[ARIN-consult] Fee restructuring
owen at delong.com
Sat Oct 27 13:47:01 EDT 2012
On Oct 27, 2012, at 6:40 AM, Jimmy Hess <mysidia at gmail.com> wrote:
> It's interesting the change in language "Registration Services
> Subscription Plan (RSSP) provides Internet service providers of all
> types (ISP, hosting companies, etc.) "
> So hosting companies will be ISPs now, instead of End users, even
> when they assign IP addresses to their own network and devices?
> On 10/27/12, Owen DeLong <owen at delong.com> wrote:
>> On Oct 26, 2012, at 2:48 PM, Jo Rhett <jrhett at netconsonance.com> wrote:
>>> On Oct 26, 2012, at 7:18 AM, Andrew Dul - andrew.dul wrote:
>>>> On 2012-10-25 14:35, Owen DeLong wrote:
>>>>> This fee restructuring places a number of incentives in the exactly
>>>> In general, I support the new fee schedule. There is one area which I
>>> First, I don't believe that $300 is any significant amount of money to any
>>> operating business, profit or non-profit. I do believe that individuals
>> You are, in fact, incorrect about the first half of that statement.
> I don't believe he's incorrect about that. The significance of
> maintenance of IP address resources at $300 for an end user or any
> other price, is to be compared to other costs of maintaining the
> network of the size those resources are assigned to; including shared
> and per-device costs; including capital expenses, and including
> operational expenses and labor costs required to install, maintain,
> repair those devices, implement the network, and daily costs of any
> staff or people the organization has using the devices to accomplish
I know of a number of community networks and other non-profit end-users
for whom $100 is a burden they meet through the largess of a handful
of their members donating to cover the ARIN fees each year. It is far
from certain that they would be able to depend on tripling (or more)
that largess and it would definitely not be an insignificant additional
burden for them.
> Try "$300 is not a significant amount of money compared to other
> capital and operating costs for an operating organization, who has
> purchased and has to maintain all the hardware required to need an RIR
> end user allocation"
That is an entirely different statement, but, it's also not a statement
which is inherently true.

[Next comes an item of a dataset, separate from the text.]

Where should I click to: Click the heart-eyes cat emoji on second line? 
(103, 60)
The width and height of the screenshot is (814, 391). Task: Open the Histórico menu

Many of these organizations operate on
donated equipment and shoestring budgets.
> Since the end user allocates start at a /22; approximately averages
> $0.30 per IP address, and maintaining anything close to computers and
> network devices requiring 1000 IPs annually is otherwise so costly,
> that $300 won't likely be a significant percentage of the
Actually, no, end-user allocations start at /24 and maintaining a
public access community network that requires 1,000 IPs can be done
using donated hardware and labor such that $300 is, in fact, more than
90% of the annual operating budget.
> The electricity cost alone is likely $8 - $15 / year per host device
> that is a computer, assuming 30W usage, powered on 4 hours a day;
> in actuality, if devices are powered on that infrequently, the
> number of devices supported by a DHCP pool with that many IPs should
> be much larger than 1000, so you could double the electricity
> cost per IP from that, except that some of those IPs may be
> low-power devices such as smart phones.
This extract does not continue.